The Spirit of the Hills Wildlife Sanctuary in Spearfish has reportedly voluntarily surrendered 11 animals to the U.S. Department of Agriculture during a routine inspection. Details surrounding the surrendering were not immediately available. Pioneer file photo

SPEARFISH — The U.S. Department of Agriculture (USDA) is removing 11 animals from the Spirit of the Hills Wildlife Sanctuary in Spearfish after the facility’s director reportedly surrendered them.

Tanya Espinosa, a public affairs specialist for the USDA, based in Maryland, told the Black Hills Pioneer that Mike Welchynski, director of the Spirit of the Hills Wildlife Sanctuary, voluntarily surrendered the animals, consisting of four big cats, six bears, and one wolf hybrid.

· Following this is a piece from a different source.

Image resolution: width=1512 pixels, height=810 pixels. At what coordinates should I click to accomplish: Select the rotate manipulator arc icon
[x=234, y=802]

She did not have information on the specific species or why they were being surrendered.

When the USDA was asked if any animals had been euthanized, Espinosa said the USDA does not oversee the euthanization of animals, that decision is up to the owner of the facility or animals.

After repeated attempts by the Pioneer, Welchynski could not be reached for comment.

Espinosa said that USDA officials have been at the Spearfish facility since Sept. 28 for a routine inspection.

Currently, the USDA role is to ensure the safe transportation and of the animals to a new undisclosed facility.

She did not immediately identify the facility or facilities to which the animals would be transported. According to the USDA, the last routine inspection was conducted on May 18, 2016 and no non-compliant items were identified. Routine inspections on Aug. 18, 2015, and Oct. 7, 2014, also found no non-compliant items. An April 8, 2014 inspection found several minor issues.

“We do inspection reports on all licensees,” Espinosa said. “On average we inspect them about once a year, but we do inspect them more as needed,” or if the public reports any concerns.

The latest report indicated that there are 152 animals at the sanctuary that are regulated by the USDA; however, the Animal Welfare Act, which the USDA regulates, does not cover other animals such as birds, reptiles, and snakes.

According to the Spirit of the Hills Wildlife Sanctuary’s website, it is home to more than 320 animals including bears, lions, tigers, dogs, cats, parrots and farm animals.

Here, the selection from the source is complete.